Of course, I’ve noticed I’m tipping the scales at a higher number than I would like. Can’t have anything to do with pop, can it? It can.
“The main thing is excess calories,” Dr. Christopher Ochner, assistant professor of pediatrics and adolescent medicine at the Icahn School of Medicine at Mount Sinai, told FoxNews.com. “If everything else in their diet is equal, a person who has a can of Coke a day adds an extra 14.5 pounds per year, just from the calories alone.”
According to Ochner, new studies have emerged in the past decade that suggest all calories may not be created equal.
“We’re finding some research that seems to indicate that calories from sugar are more easily turned into fat in your body than calories from fat in food are turned into fat in your body,” Ochner said. Translation: Eating and drinking sugar makes you gain more weight than eating fat.
Yesh.
So how do you get folks to stop drinking so much pop? Clearly, most of us aren’t worried about some negative health impacts. In my research, which I’m no claiming is extensive, I came across a commentary by Dr. Karunesh Tuli of Pasadena, California. He points out what will be key to win this war: Money.
Earlier, voters in Berkeley, California, approved a cent an ounce soda tax.
“Public health practitioners all over the world will see this as a strike against the spread of flab, a victory against an industry that entices people to harm themselves by consuming empty calories,” Tuli wrote.
There is good reason to believe that soda taxes can help reduce consumption of sugared beverages, he said. Researchers at Yale and other universities have predicted substantial reductions. Mexico imposed a peso a liter tax on sodas last year. Consumption has fallen in that country.

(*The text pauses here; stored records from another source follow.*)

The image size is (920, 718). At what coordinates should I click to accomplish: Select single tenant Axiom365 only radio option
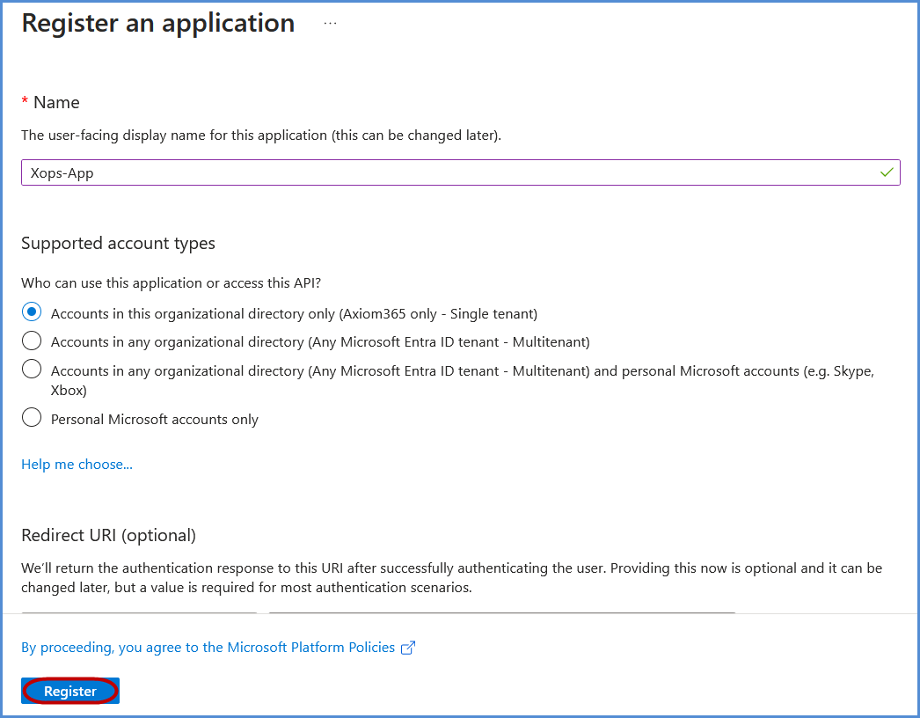click(32, 312)
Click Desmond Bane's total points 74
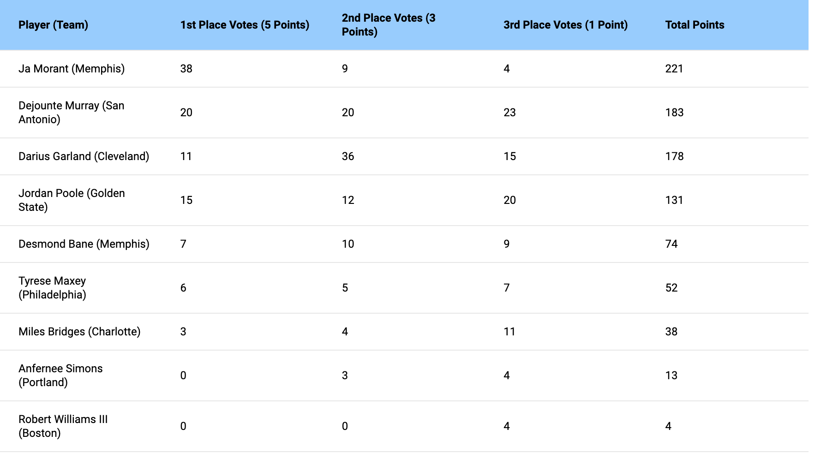This screenshot has width=815, height=453. tap(671, 244)
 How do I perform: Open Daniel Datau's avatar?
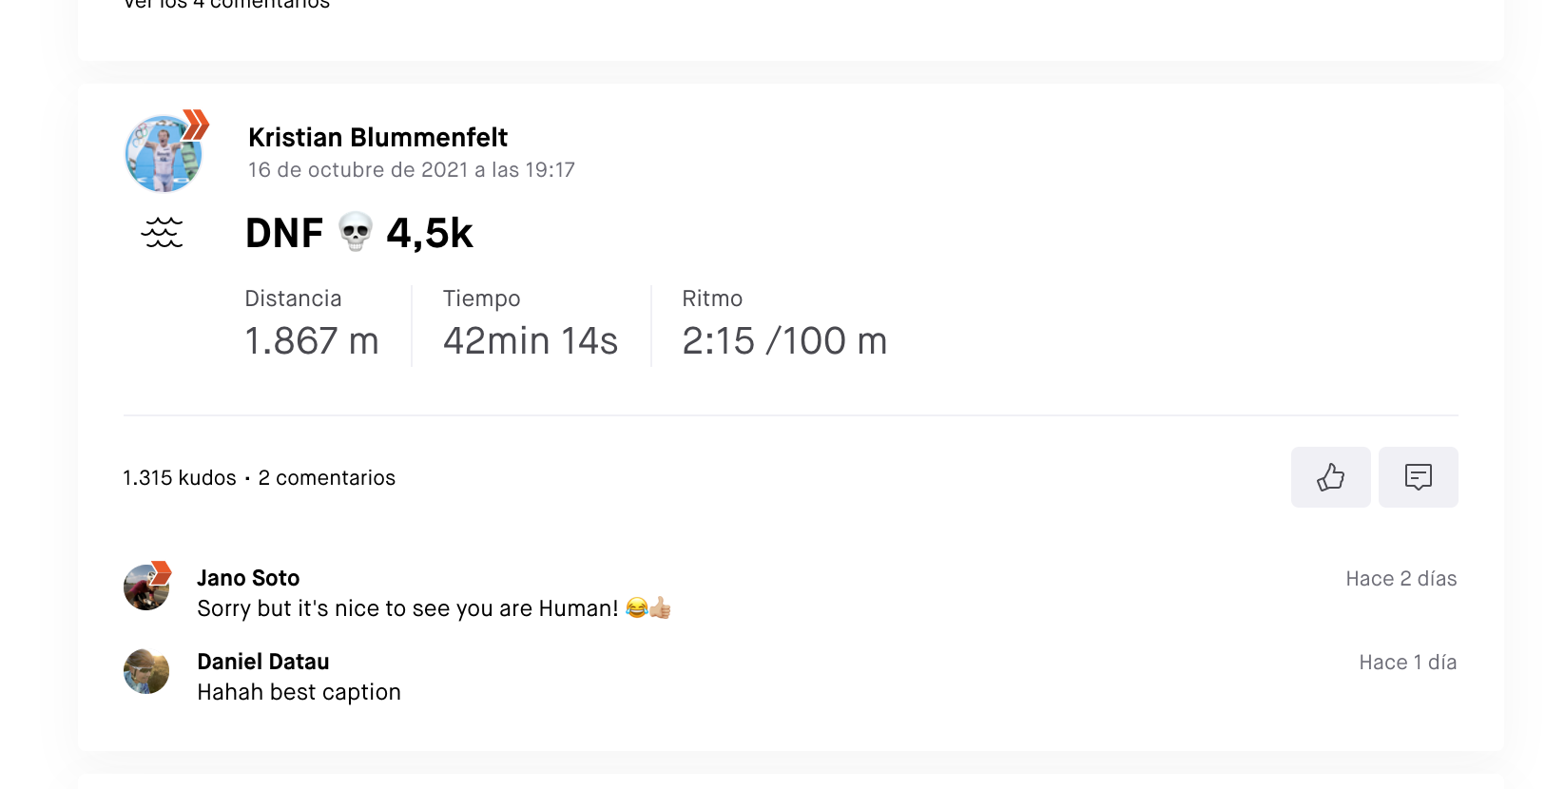pos(146,671)
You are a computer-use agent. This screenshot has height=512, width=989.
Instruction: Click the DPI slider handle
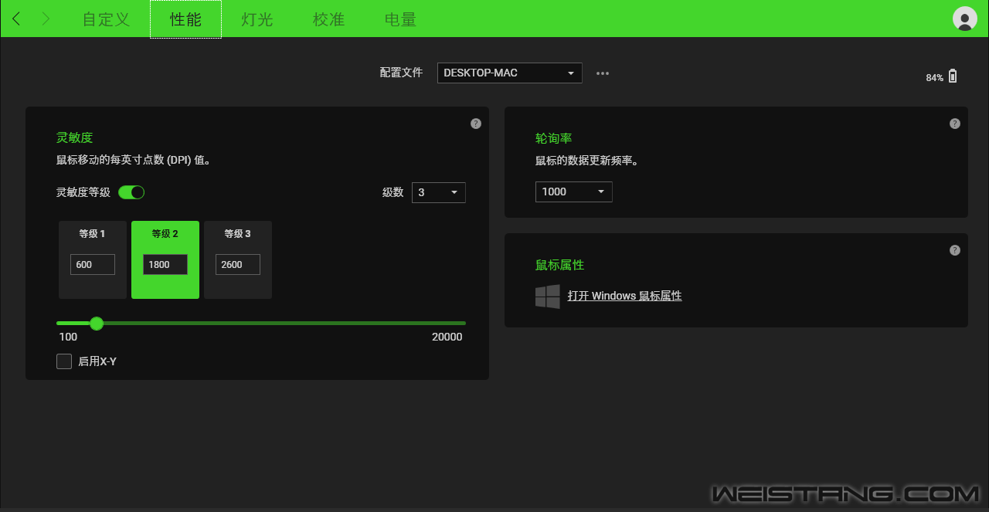(97, 323)
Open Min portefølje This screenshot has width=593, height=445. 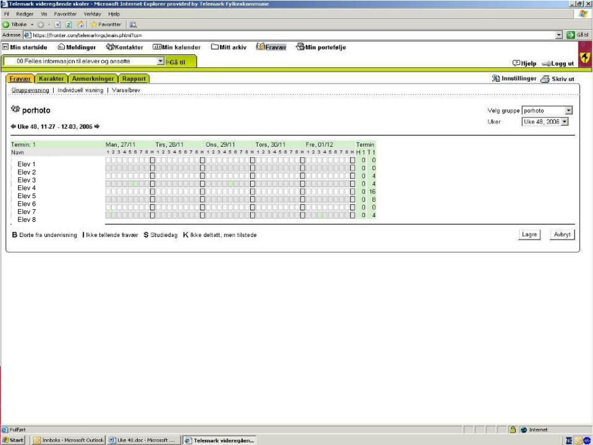[321, 48]
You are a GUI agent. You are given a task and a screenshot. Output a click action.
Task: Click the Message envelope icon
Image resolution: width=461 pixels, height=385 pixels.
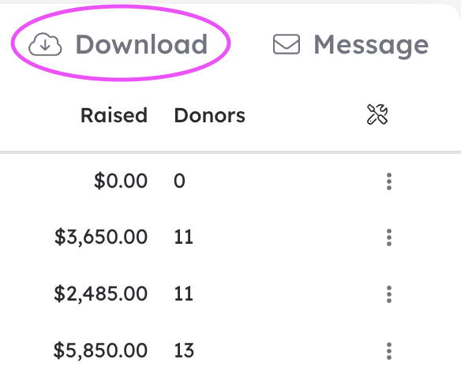pos(287,44)
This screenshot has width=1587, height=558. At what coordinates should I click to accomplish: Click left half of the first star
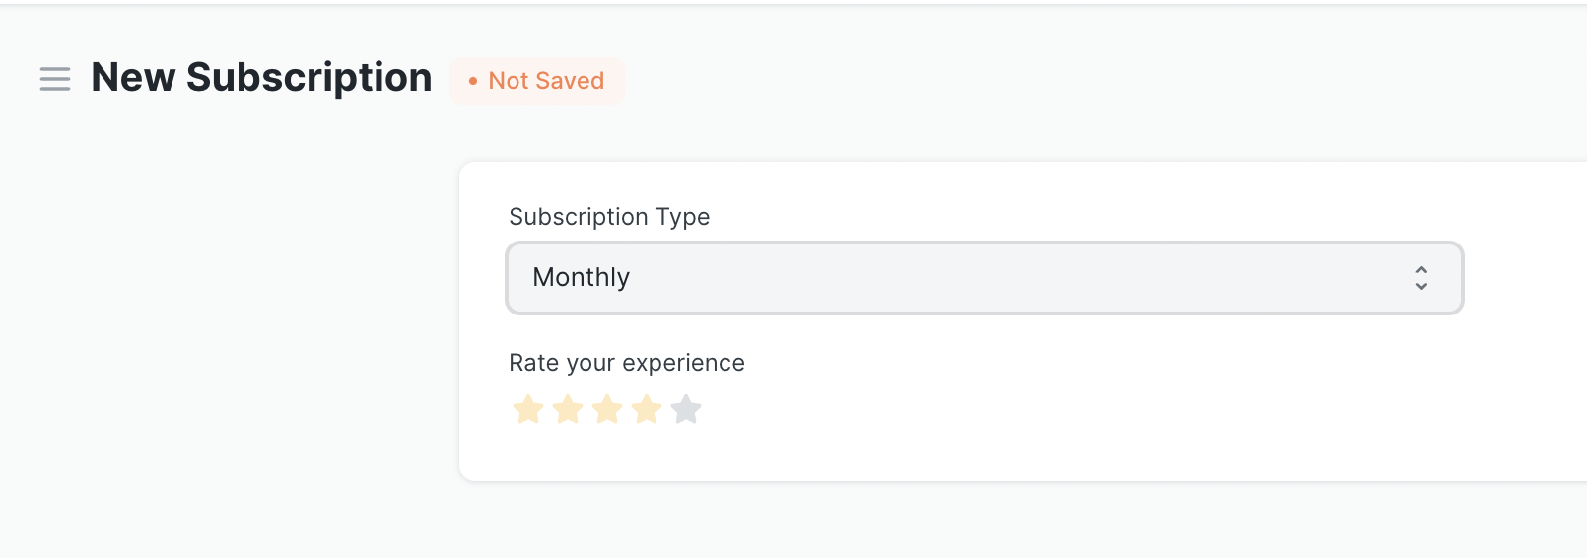click(x=521, y=409)
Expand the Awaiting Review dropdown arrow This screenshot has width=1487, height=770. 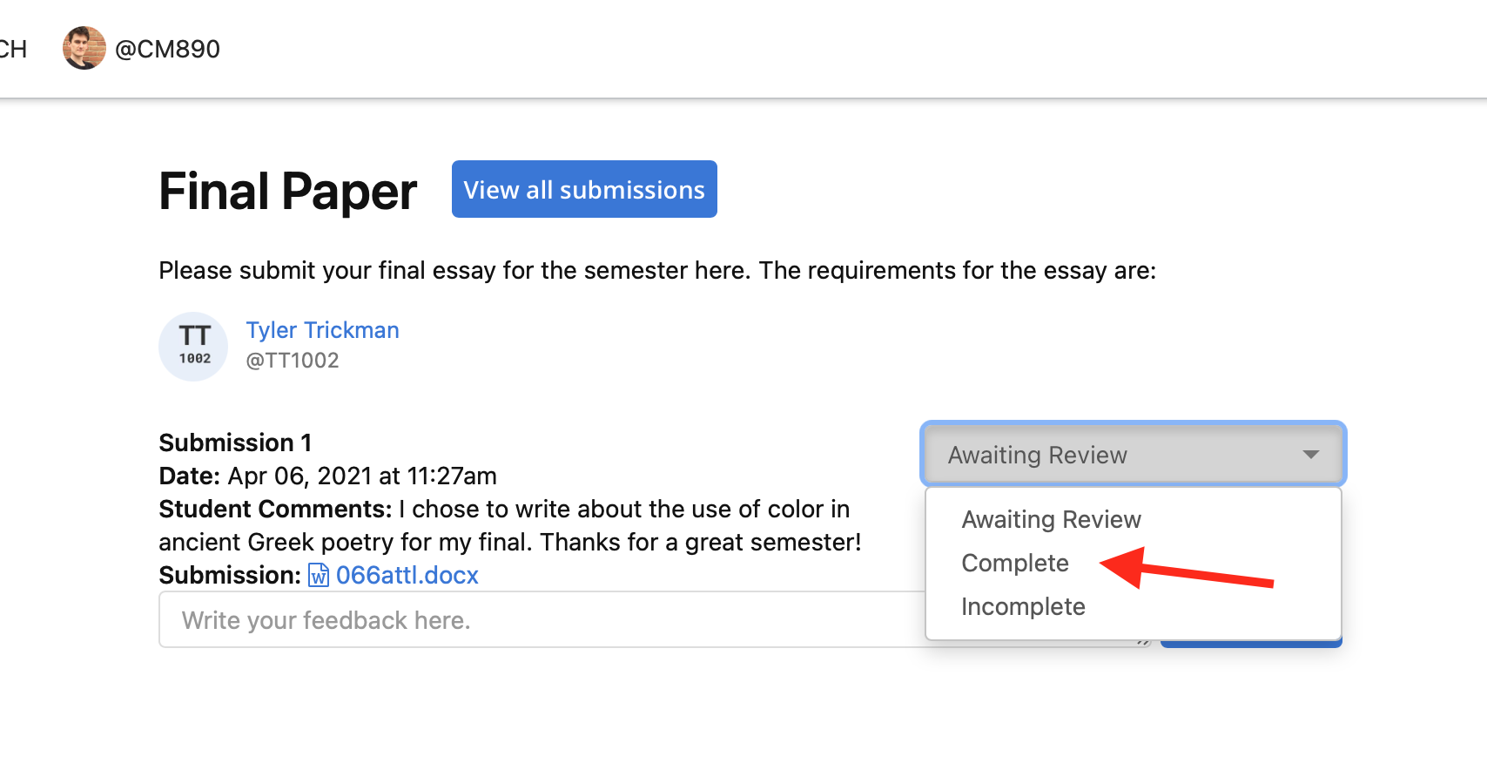(1310, 455)
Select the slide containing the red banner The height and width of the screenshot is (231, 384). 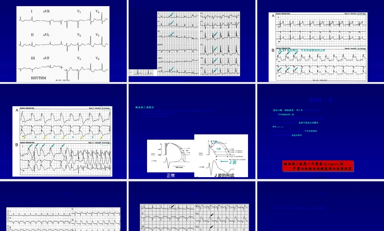point(320,131)
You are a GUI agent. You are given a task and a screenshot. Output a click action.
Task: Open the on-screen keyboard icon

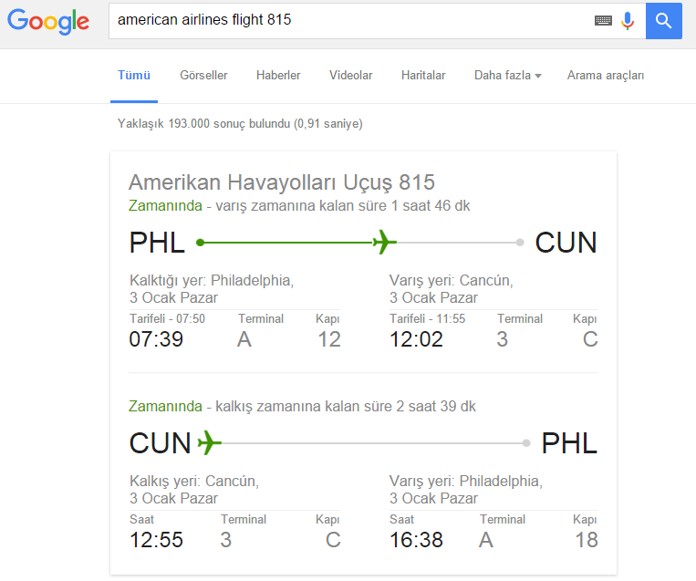tap(603, 20)
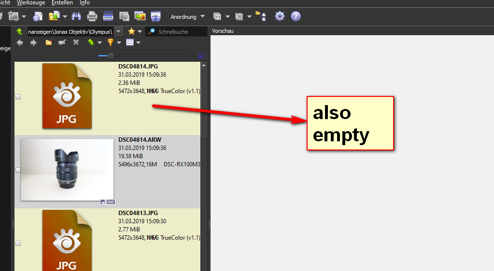The image size is (494, 271).
Task: Open the Anordnung layout dropdown
Action: (187, 17)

However, he also notes that taxes on food in one jurisdiction will likely not decrease obesity dramatically.
“When Denmark imposed a tax on fat-rich foods in 2011, Danes found ways to indulge in German and Swedish ice cream and butter,” Tuli wrote. “Tobacco companies, hit hard in the United States by litigation and taxes, have made fresh conquests overseas. Squeezed at one end balloons tend to expand at the other. Likewise, soda makers will continue to move aggressively into parts of the world that do not yet have the high consumption levels of the Americas. In the last decade, soda consumption has increased rapidly in Brazil, China, and India.”
In his epic poem “Odyssey,” Homer describes how his hero gets himself tied to the mast of his ship to resist succumbing to the tempting songs of the Sirens.
“Taxes on fatty and sugary foods are akin to covering the Sirens with shabby clothes, diminishing but not eliminating their ability to attract sailors,” Tuli wrote. “Unaided, the taxes will not be a strong enough deterrent. Obesity reduction needs multiple approaches; educational efforts and interventions to bring healthier foods into schools and neighborhoods will continue to be important.”
But a tax is a good start.
“If the new tax succeeds in sparking a global and multi-pronged effort to reduce girths, backers of Berkeley’s measure may well accomplish much more than their vision of a slimmer city: a healthier world,” he wrote.
I’ll drink to that. Not a soda, though.